Commissioned by the Hungarian Radio, Suite for Two Piano and Percussion was premiered in a public concert in 2002 at the Budapest Hungarian Radio Studio, by the dedicatee Márta Gyulás and the composer. The first movement, Window on Infinity, is a “galactic” piece.  One sees traces of the movements of stars, coming closer and moving further away, and hears their collisions. The second movement, Lattices, is the most “Bartókian” of the Suite, and alludes to Bartók’s magnificent Sonata for Two Pianos and Percussion.  Strange resonances and echoes emanate from the interiors of the pianos, as if these instruments were cathedrals. The third movement, a true Perpetuum mobile, includes no interruptions or pauses. The performers play every attack, and the first pianist plays only white keys.  Starting pianissimo, the music incessantly grows in dynamic, ending it fortissississimo, at the same time spanning the entire keyboard range in slow ascent. In the fourth movement, Song with Strophes, a very simple short melody serves as the basis of variations, through means of canons and echoes.  The last variation alludes to the resonant timbre of the cimbalom, a hammered dulcimer used in East European folk music. I added my film for a subsequent performance in Hamburg.—András Hamary
András Hamary (Budapest, 1950) studied at the Bartók Conservatory and the Franz Liszt Academy of Music, and as a concert pianist under Hans Leygraf at the Hanover University of Music. Since 1986 he has held a professorship in piano and chamber music at the University of Music in Würzburg. For eight years he also conducted that university's Ensemble for New Music.

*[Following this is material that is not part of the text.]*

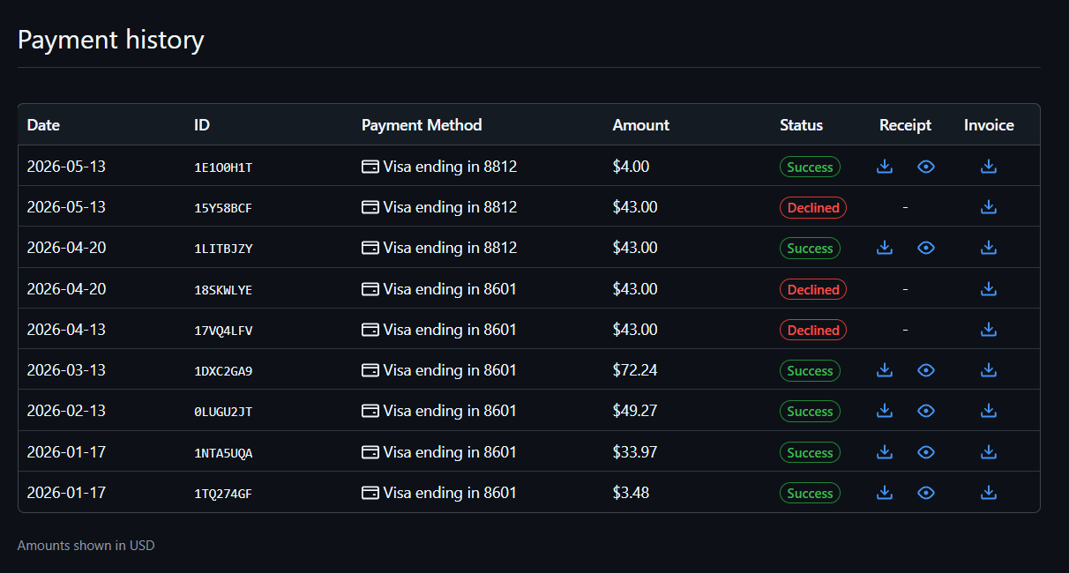The height and width of the screenshot is (573, 1069).
Task: Download invoice for payment 18SKWLYE
Action: pos(989,288)
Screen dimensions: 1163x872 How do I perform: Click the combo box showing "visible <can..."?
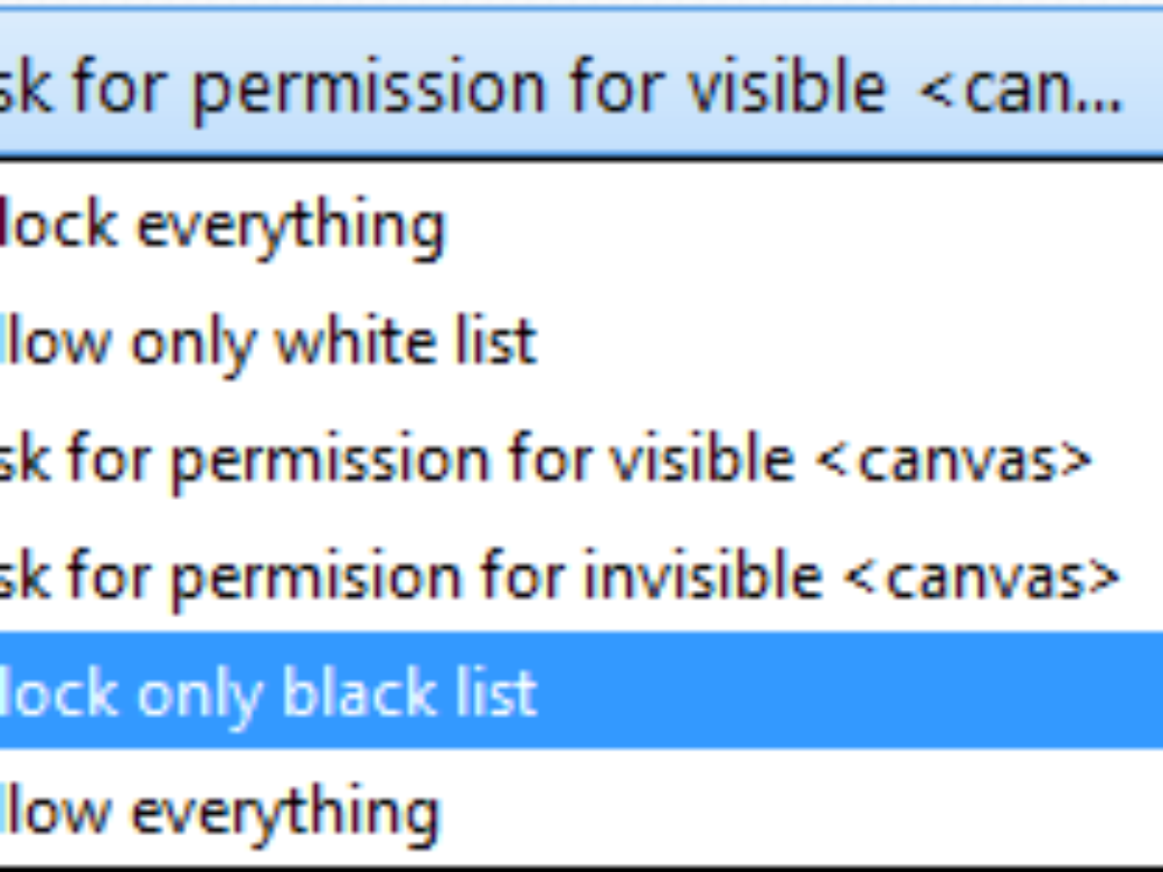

    He was awarded the Composition Prize of the City of Stuttgart for Timor - Fragmente zur Angst (“Timor: Fragments about Fear”), five pieces for orchestra written while he was still studying composition under Milko Kelemen. Since the late 1970s, Hamary has written compositions in an extremely varied range of genres, including the opera Seid still (“Be Still”), which was commissioned by the Second Biennale in Munich; the performance piece Regenzeit (“Rainy Season”) in collaboration with the Frankfurt-based choreographer Christian Golusda on a commission from Germany's Südwestrundfunk (SWR); and the ballet Der Welt Lohn (“The World's Reward”) for vocal soloists, choir and orchestra, which was composed for the 200th anniversary of Würzburg's Mainfranken Theater.
    Hamary has also focused his attention as a conductor entirely on new music. In Stuttgart he founded “ensemble avance”, a group of young musicians dedicated to the interpretation of contemporary music. With them he has made numerous recordings for radio and premiered the works of celebrated composers. For his work conducting Adriana Hölszky's opera Bremer Freiheit (“Bremen Freedom”) at the First Munich Biennale he received the BMW Musical Theatre Award for the best musical direction.